Problem to solve.
Copy the rows starting with the line that has "Given: Open a" and ending with the line that has "Looking at the screenshot, I should tap(1325, 25).", and change "plus icon" to "new tab button" while keeping everything else the same. Don't include the pictures.

Records for the task.
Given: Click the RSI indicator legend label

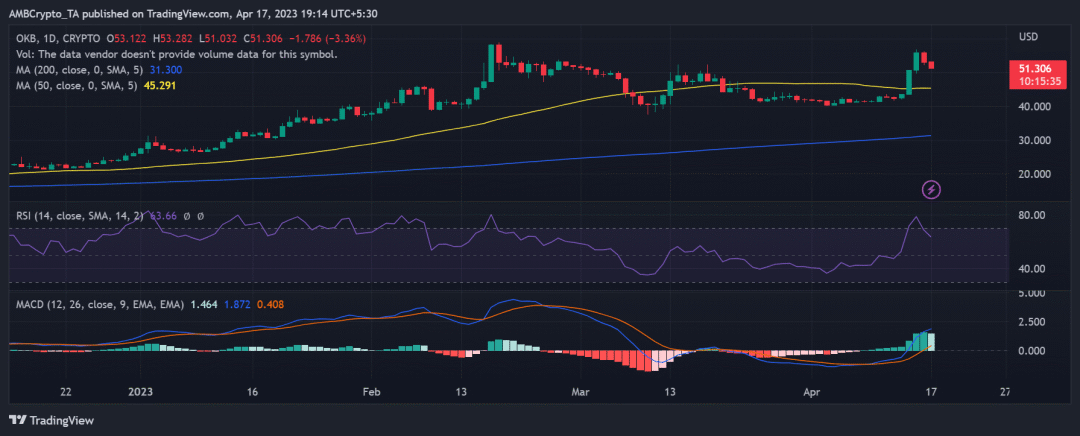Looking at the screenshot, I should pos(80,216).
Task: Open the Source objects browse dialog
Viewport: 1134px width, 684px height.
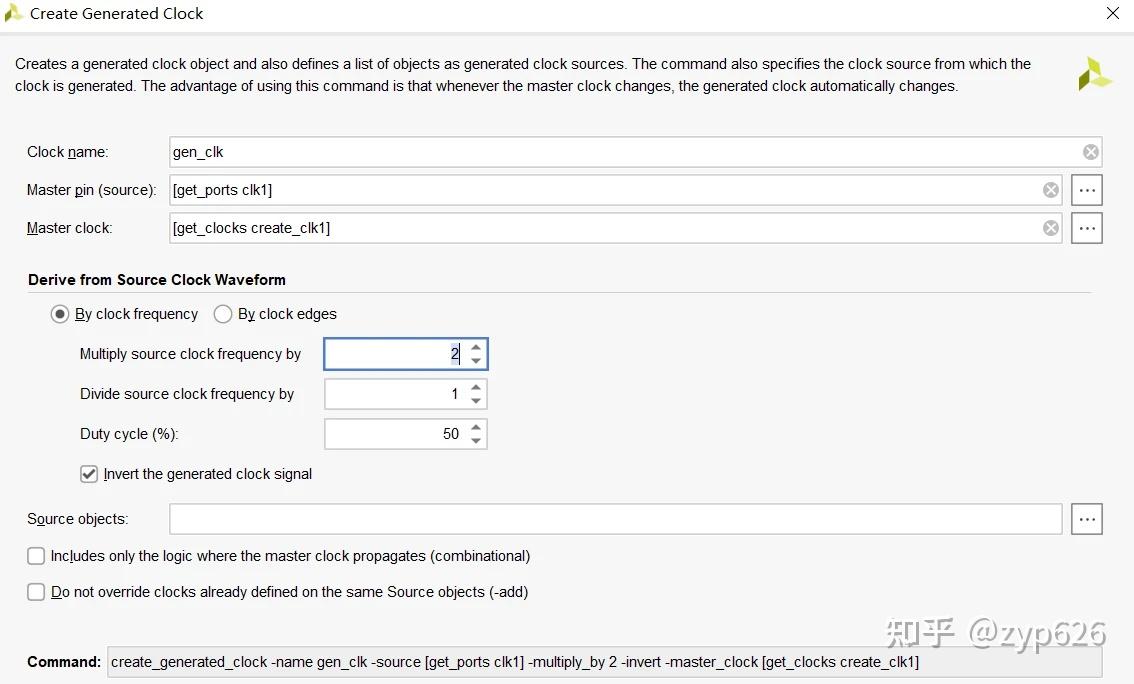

---

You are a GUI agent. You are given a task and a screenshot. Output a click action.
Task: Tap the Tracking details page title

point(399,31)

* * *

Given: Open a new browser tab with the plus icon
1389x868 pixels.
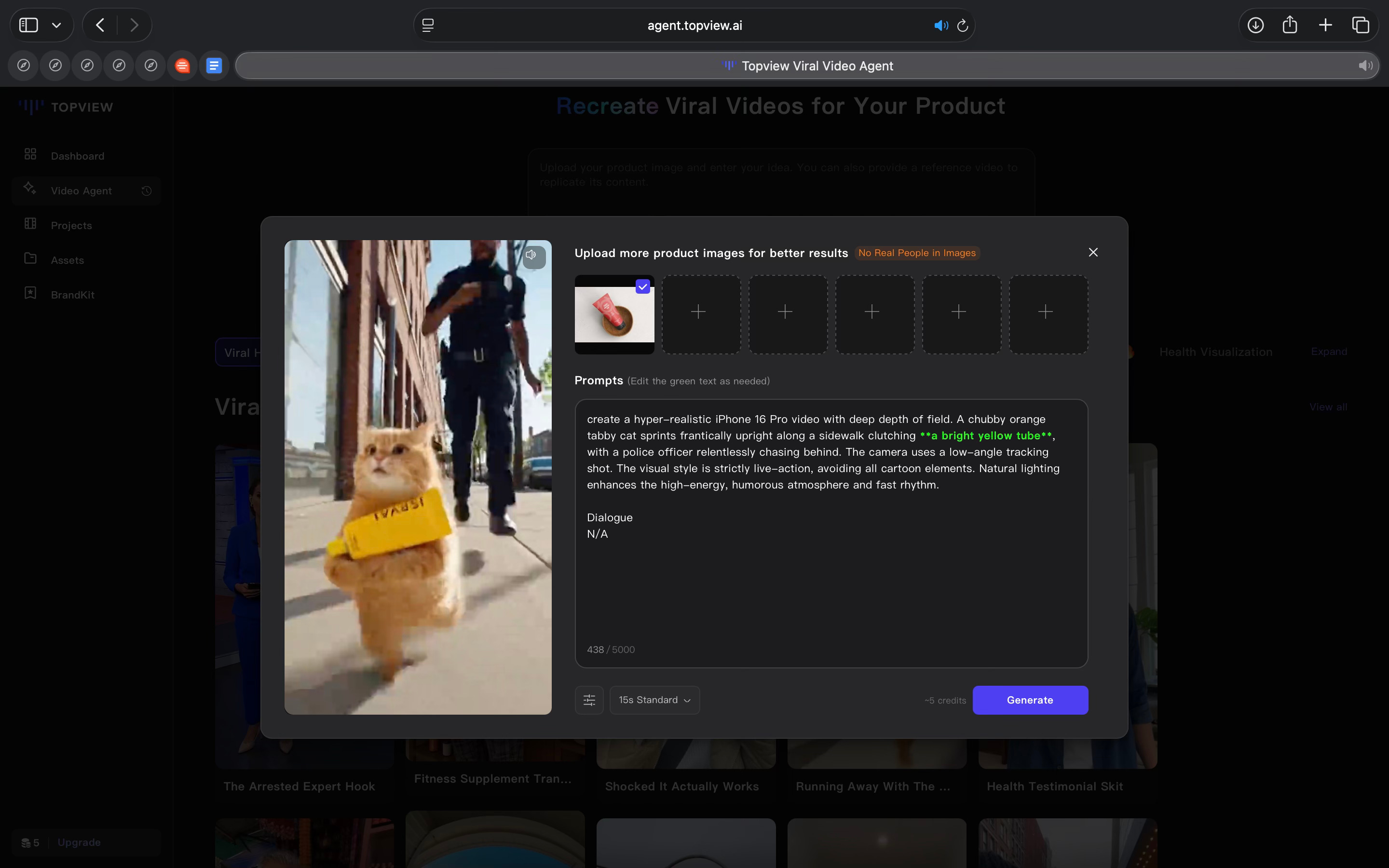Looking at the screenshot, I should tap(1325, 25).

Written response.
Given: Open a new browser tab with the new tab button
1389x868 pixels.
Looking at the screenshot, I should tap(1325, 25).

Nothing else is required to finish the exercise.